论文分别从拥塞控制的源端算法与链路算法两个方面,重点研究了Ad Hoc网络的TCP拥塞控制机制。本文首先分析了主动队列管理(Active Queue Management, AQM)的比例积分(Proportional Integral, PI)与比例积分微分(Proportional Integral Differential, PID)算法的稳定性与鲁棒性;其次建立了Ad Hoc网络的TCP/AQM微分模型;再次设计了一种比例求和微分(PSD)的神经元PID主动队列管理控制器;最后基于拥塞控制原理,建立了Ad Hoc网络TCP性能模型。论文主要研究内容如下:
(1)主动队列管理PID算法的稳定性是实现其拥塞控制的基础。目前的PID设计及整定大多基于经验和试凑,往往得到一些孤立的整定结果,缺乏稳定区域的理论分析。针对Ad Hoc网络的无线与时滞特点,分析了PID算法在时延Ad Hoc网络中的稳定性,在不同的微分系数下,分别给出了时延系统PID-AQM控制的稳定区域。与传统的工程整定比较,稳定区域研究提供了时滞系统的PID稳定理论依据,为整定PID参数带来便利。通过Matlab和NS (Network Simulator)仿真,验证了稳定区域的结论及优越性。
(2)由于研究者建立的控制对象模型只能是实际物理系统不精确的表示,在模型不精确或控制对象发生变化的条件下,控制系统仍能保持原有的控制性能,这是鲁棒性控制的目标,因而鲁棒性也是Ad Hoc网络AQM控制算法的重要性能指标。目前AQM的PI算法大多基于经验和试凑来设计和整定控制器系数,而作为控制对象的Ad Hoc网络,其环境参数经常变化,控制器系数能在多大程度上保持系统稳定,还缺乏鲁棒性的理论分析。根据鲁棒控制理论,分析了PI算法在时延Ad Hoc网络中的鲁棒性,推导了PI控制器确定时的链路容量、TCP连接数量和时延之间的关系,给出了某个PI控制参数下的时延R0的变化范围。通过Matlab和NS仿真,验证了时延参数鲁棒性的范围。

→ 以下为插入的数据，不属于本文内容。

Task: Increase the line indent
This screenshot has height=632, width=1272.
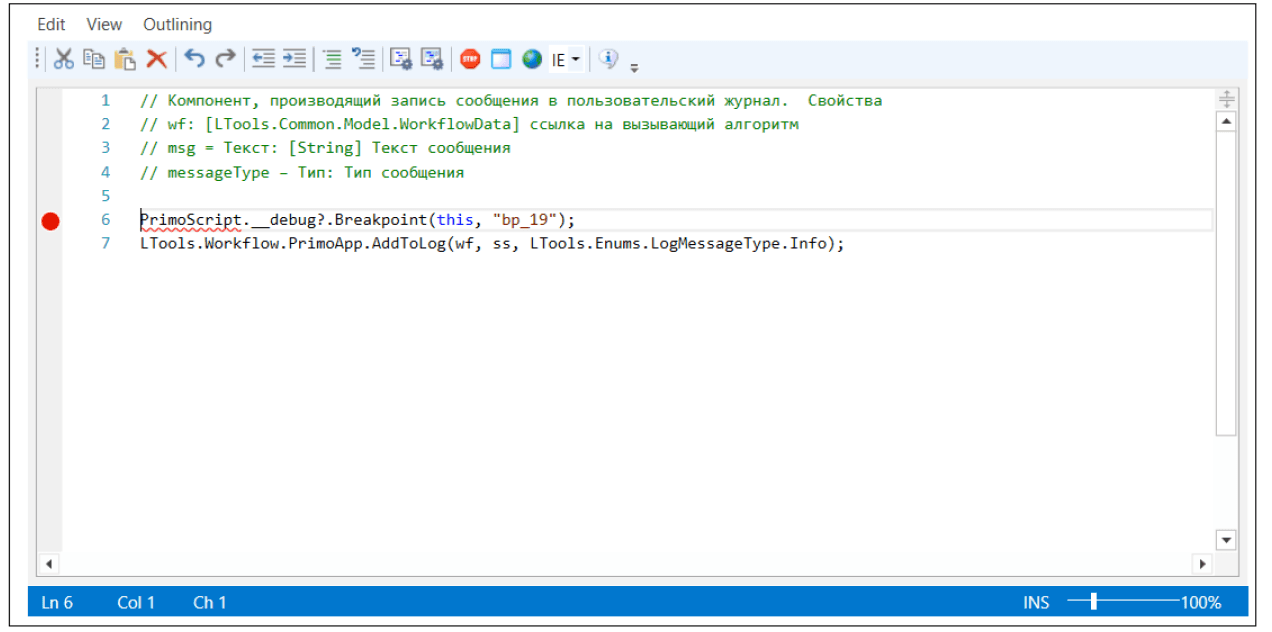Action: (294, 59)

(3)主动队列管理研究通常关注队列控制器设计,而作为被控对象,传输控制协议(TCP)往往利用NS仿真实现,Ad Hoc网络的TCP机制与AQM的相互关系尚不明确,因此有必要研究Ad Hoc网络TCP及AQM特性。基于TCP窗口加性增、乘性减规则及排队原理,推导了TCP窗口及队列的微分方程,再基于比例积分的AQM控制,推导了拥塞丢弃概率的微分方程,通过联立微分方程组,提出了Ad Hoc网络TCP/AQM微分模型。与NS的对比仿真显示,新模型能较好地估计Ad Hoc网络性能,基于本模型的研究也表明,网络跳数、无线丢失和过小的队列成为AQM性能瓶颈,队列信息则有助于TCP区分Ad Hoc网络的拥塞丢弃与无线丢失。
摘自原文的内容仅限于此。